TCE suspende pagamentos de contrato bilionário dos radares no Rio

Decisão atende representação de Vitor Junior e mantém bloqueados os repasses até a conclusão da análise sobre a licitação do DER-RJ

O Tribunal de Contas do Estado do Rio de Janeiro (TCE-RJ) decidiu suspender os pagamentos relacionados ao contrato para a implantação de 390 novos radares eletrônicos nas rodovias estaduais.

A decisão foi tomada na última quarta-feira e atendeu a uma representação apresentada pelo deputado estadual Vitor Junior (PDT), que questionou a regularidade do processo licitatório conduzido pelo Departamento de Estradas de Rodagem (DER-RJ).

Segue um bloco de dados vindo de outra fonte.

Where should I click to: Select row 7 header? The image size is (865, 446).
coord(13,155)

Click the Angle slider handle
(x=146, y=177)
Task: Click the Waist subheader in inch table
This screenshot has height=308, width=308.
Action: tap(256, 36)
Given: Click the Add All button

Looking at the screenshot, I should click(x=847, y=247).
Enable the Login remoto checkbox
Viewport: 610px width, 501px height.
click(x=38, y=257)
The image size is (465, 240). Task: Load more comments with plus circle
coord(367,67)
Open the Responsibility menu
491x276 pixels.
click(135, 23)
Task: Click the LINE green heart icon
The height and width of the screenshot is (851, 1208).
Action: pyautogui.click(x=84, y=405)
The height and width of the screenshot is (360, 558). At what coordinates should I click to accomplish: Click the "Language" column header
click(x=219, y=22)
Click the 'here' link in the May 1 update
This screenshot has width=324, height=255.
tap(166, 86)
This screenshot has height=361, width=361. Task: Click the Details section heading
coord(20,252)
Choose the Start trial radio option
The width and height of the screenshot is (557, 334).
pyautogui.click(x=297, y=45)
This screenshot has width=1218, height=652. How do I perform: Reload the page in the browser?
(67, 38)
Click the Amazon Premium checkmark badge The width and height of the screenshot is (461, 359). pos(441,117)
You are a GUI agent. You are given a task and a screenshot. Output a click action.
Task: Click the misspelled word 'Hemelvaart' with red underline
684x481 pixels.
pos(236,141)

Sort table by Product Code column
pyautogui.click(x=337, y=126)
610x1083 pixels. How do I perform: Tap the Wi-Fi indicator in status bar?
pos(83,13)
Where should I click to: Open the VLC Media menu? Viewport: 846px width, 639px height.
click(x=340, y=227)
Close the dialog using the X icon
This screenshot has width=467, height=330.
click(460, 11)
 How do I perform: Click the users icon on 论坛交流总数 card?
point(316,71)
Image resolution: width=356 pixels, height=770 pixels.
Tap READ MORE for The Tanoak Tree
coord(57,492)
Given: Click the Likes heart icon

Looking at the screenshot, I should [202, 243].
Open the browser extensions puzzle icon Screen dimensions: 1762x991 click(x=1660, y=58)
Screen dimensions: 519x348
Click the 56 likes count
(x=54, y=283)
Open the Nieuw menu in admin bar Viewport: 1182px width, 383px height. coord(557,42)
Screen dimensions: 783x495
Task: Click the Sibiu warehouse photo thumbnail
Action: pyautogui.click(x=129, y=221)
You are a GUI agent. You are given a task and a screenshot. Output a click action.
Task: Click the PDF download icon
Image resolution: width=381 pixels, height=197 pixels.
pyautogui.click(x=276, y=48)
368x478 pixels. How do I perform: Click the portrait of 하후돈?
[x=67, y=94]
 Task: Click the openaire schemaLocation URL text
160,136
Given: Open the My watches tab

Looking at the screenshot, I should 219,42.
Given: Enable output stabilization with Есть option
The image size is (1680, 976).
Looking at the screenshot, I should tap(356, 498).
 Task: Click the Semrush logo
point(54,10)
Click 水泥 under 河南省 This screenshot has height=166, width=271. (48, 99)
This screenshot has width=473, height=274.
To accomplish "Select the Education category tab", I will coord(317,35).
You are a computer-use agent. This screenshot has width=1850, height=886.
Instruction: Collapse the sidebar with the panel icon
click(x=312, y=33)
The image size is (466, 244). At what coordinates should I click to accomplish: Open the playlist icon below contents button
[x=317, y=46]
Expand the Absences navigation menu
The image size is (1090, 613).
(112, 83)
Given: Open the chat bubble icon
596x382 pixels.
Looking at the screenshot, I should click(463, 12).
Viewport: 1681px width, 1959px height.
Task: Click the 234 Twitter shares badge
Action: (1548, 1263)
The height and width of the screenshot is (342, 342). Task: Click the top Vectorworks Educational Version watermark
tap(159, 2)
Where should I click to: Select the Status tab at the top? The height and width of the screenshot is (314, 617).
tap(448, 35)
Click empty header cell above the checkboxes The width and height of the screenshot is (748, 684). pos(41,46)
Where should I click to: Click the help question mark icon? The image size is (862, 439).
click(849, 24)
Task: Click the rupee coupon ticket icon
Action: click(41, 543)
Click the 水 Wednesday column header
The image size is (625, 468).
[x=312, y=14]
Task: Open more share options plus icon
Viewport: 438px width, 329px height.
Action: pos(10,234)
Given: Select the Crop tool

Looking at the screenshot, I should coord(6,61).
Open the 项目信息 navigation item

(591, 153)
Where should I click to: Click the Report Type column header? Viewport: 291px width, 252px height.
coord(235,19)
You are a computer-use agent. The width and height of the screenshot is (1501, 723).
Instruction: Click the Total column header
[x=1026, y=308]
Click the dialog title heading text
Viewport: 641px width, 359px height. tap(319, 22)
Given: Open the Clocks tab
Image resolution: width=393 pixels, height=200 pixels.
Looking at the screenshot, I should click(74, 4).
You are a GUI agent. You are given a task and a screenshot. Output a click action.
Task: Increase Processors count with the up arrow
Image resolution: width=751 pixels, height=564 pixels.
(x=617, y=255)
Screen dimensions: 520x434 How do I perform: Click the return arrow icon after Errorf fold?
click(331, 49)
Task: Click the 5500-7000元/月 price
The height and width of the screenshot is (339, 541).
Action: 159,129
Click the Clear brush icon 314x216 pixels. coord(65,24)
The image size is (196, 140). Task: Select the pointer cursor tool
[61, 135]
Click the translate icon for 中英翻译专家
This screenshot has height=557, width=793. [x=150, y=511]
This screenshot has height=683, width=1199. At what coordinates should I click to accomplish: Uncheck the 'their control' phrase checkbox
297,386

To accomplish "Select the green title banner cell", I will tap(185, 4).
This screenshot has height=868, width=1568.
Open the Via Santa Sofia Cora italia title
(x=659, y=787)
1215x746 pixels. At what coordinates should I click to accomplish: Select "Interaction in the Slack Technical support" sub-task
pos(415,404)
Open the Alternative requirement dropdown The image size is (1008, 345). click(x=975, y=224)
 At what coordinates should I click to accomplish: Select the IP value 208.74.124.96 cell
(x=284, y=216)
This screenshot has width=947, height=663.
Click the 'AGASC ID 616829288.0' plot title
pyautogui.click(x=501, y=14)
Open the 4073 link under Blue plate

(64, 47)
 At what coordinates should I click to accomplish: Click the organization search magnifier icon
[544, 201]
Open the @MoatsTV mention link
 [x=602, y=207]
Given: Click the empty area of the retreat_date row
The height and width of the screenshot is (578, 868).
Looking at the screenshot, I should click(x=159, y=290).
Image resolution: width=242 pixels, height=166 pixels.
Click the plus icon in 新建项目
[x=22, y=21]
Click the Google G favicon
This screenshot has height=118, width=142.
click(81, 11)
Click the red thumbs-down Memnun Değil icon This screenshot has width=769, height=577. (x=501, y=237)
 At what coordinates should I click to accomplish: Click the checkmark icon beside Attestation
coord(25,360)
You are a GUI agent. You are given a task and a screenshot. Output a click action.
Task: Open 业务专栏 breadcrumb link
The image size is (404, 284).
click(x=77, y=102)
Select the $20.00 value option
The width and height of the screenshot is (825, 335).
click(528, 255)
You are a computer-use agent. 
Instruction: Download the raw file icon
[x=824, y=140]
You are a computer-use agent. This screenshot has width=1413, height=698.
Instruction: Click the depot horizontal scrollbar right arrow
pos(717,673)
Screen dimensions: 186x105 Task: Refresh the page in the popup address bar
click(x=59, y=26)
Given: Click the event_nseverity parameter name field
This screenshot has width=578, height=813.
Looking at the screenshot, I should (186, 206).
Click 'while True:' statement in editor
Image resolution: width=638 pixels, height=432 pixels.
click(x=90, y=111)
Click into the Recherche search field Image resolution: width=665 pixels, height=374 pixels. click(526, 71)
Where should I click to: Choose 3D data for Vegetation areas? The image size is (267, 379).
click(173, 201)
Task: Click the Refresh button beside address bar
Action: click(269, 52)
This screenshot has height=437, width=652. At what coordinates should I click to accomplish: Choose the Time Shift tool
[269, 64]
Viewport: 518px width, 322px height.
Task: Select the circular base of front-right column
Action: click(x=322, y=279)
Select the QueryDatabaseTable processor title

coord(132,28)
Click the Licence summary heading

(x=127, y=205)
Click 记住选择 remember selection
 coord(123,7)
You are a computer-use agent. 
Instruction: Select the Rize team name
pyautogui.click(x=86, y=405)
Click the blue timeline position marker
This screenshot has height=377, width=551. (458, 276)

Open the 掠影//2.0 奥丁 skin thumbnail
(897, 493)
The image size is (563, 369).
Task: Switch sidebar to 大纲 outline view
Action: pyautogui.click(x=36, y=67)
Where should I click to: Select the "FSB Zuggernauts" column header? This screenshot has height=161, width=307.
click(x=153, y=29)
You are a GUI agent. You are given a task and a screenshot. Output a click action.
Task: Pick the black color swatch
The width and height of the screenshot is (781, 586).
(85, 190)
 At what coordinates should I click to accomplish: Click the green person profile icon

A medida foi aprovada por unanimidade e permanecerá em vigor até que o Tribunal conclua a análise do mérito do processo e sejam esclarecidos os pontos levantados pelos órgãos técnicos da Corte.

Decisão do Tribunal

O contrato é resultado do Pregão Eletrônico nº 010/2025 e prevê a instalação de equipamentos de fiscalização eletrônica em diversas rodovias estaduais. Segundo o TCE-RJ, a suspensão dos pagamentos tem caráter preventivo enquanto prosseguem as apurações sobre a licitação.

A decisão foi baseada em análise técnica que apontou possíveis problemas no certame, incluindo questionamentos sobre a competitividade entre as empresas participantes, inconsistências na condução do processo e a existência de um possível sobrepreço estimado em mais de R$ 129 milhões.

Os apontamentos foram acolhidos pelo conselheiro relator Christiano Lacerda Ghuerren e posteriormente confirmados pelo plenário do Tribunal.

Questionamentos apresentados

Na representação encaminhada ao TCE-RJ e ao Ministério Público do Estado do Rio de Janeiro (MPRJ), Vitor Junior levantou dúvidas sobre mudanças adotadas pelo DER-RJ em relação à licitação anterior.

Entre os pontos destacados estão a autorização para participação de consórcios empresariais, o aumento dos valores previstos para a contratação e a existência de relações comerciais entre algumas empresas concorrentes em contratos firmados em outros estados.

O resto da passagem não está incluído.